• TASK TO COMPLETE: Copy the listing below line for line, with no changes to wording, spacing, or numbers.

• THE DATA:
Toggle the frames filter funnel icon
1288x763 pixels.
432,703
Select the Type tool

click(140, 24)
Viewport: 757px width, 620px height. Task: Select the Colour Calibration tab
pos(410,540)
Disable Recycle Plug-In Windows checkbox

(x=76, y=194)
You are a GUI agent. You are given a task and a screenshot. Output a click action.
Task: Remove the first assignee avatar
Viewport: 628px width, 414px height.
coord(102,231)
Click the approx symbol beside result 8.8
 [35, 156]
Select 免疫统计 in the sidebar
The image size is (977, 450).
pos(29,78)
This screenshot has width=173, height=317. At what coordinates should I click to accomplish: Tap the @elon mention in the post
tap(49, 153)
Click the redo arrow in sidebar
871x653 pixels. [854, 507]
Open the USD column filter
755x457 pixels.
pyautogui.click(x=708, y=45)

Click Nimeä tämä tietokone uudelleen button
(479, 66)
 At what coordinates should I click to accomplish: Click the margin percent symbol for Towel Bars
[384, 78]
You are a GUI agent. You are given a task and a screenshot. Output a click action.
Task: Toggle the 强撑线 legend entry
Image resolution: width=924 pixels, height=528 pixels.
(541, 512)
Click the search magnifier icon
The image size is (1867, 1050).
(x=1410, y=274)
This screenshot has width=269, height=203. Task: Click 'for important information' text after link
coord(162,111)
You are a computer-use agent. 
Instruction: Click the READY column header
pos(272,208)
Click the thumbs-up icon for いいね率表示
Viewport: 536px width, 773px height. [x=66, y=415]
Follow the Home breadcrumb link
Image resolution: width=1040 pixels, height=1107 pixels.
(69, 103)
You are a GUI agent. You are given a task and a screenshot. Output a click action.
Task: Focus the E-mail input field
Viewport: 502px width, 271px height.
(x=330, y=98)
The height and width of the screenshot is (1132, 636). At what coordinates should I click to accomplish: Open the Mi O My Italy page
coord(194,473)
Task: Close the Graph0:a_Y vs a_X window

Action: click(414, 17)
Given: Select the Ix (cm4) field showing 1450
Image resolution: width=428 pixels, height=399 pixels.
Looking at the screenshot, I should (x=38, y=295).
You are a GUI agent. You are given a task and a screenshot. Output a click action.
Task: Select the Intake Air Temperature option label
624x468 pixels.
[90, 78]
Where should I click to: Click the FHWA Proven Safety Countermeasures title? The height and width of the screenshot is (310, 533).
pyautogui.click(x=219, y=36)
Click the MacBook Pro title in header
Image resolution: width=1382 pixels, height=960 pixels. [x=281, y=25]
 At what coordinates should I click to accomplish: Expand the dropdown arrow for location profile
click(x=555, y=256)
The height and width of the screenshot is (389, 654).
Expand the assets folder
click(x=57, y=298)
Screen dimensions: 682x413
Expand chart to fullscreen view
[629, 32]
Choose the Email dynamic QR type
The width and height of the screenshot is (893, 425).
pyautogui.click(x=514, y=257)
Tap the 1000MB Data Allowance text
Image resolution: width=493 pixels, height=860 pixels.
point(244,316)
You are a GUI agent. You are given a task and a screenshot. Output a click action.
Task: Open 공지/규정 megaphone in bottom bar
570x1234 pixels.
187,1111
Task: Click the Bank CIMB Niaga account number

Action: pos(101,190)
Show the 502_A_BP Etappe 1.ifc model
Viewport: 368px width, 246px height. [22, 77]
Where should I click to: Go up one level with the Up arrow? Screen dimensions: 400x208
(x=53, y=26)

• EXERCISE RESULT:
Toggle the frames filter funnel icon
1288x763 pixels.
432,703
Select the Type tool

click(140, 24)
Viewport: 757px width, 620px height. Task: Select the Colour Calibration tab
pos(410,540)
Disable Recycle Plug-In Windows checkbox

(x=76, y=194)
You are a GUI agent. You are given a task and a screenshot. Output a click action.
Task: Remove the first assignee avatar
Viewport: 628px width, 414px height.
coord(102,231)
Click the approx symbol beside result 8.8
 [35, 156]
Select 免疫统计 in the sidebar
The image size is (977, 450).
pos(29,78)
This screenshot has width=173, height=317. At what coordinates should I click to accomplish: Tap the @elon mention in the post
tap(49, 153)
Click the redo arrow in sidebar
871x653 pixels. [854, 507]
Open the USD column filter
755x457 pixels.
pyautogui.click(x=708, y=45)

Click Nimeä tämä tietokone uudelleen button
(479, 66)
 At what coordinates should I click to accomplish: Click the margin percent symbol for Towel Bars
[384, 78]
You are a GUI agent. You are given a task and a screenshot. Output a click action.
Task: Toggle the 强撑线 legend entry
Image resolution: width=924 pixels, height=528 pixels.
(541, 512)
Click the search magnifier icon
The image size is (1867, 1050).
(x=1410, y=274)
This screenshot has width=269, height=203. Task: Click 'for important information' text after link
coord(162,111)
You are a computer-use agent. 
Instruction: Click the READY column header
pos(272,208)
Click the thumbs-up icon for いいね率表示
Viewport: 536px width, 773px height. [x=66, y=415]
Follow the Home breadcrumb link
Image resolution: width=1040 pixels, height=1107 pixels.
(69, 103)
You are a GUI agent. You are given a task and a screenshot. Output a click action.
Task: Focus the E-mail input field
Viewport: 502px width, 271px height.
(x=330, y=98)
The height and width of the screenshot is (1132, 636). At what coordinates should I click to accomplish: Open the Mi O My Italy page
coord(194,473)
Task: Close the Graph0:a_Y vs a_X window

Action: click(414, 17)
Given: Select the Ix (cm4) field showing 1450
Image resolution: width=428 pixels, height=399 pixels.
Looking at the screenshot, I should (x=38, y=295).
You are a GUI agent. You are given a task and a screenshot. Output a click action.
Task: Select the Intake Air Temperature option label
624x468 pixels.
[90, 78]
Where should I click to: Click the FHWA Proven Safety Countermeasures title? The height and width of the screenshot is (310, 533).
pyautogui.click(x=219, y=36)
Click the MacBook Pro title in header
Image resolution: width=1382 pixels, height=960 pixels. [x=281, y=25]
 At what coordinates should I click to accomplish: Expand the dropdown arrow for location profile
click(x=555, y=256)
The height and width of the screenshot is (389, 654).
Expand the assets folder
click(x=57, y=298)
Screen dimensions: 682x413
Expand chart to fullscreen view
[629, 32]
Choose the Email dynamic QR type
The width and height of the screenshot is (893, 425).
pyautogui.click(x=514, y=257)
Tap the 1000MB Data Allowance text
Image resolution: width=493 pixels, height=860 pixels.
point(244,316)
You are a GUI agent. You are given a task and a screenshot. Output a click action.
Task: Open 공지/규정 megaphone in bottom bar
570x1234 pixels.
187,1111
Task: Click the Bank CIMB Niaga account number

Action: pos(101,190)
Show the 502_A_BP Etappe 1.ifc model
Viewport: 368px width, 246px height. [22, 77]
Where should I click to: Go up one level with the Up arrow? Screen dimensions: 400x208
(x=53, y=26)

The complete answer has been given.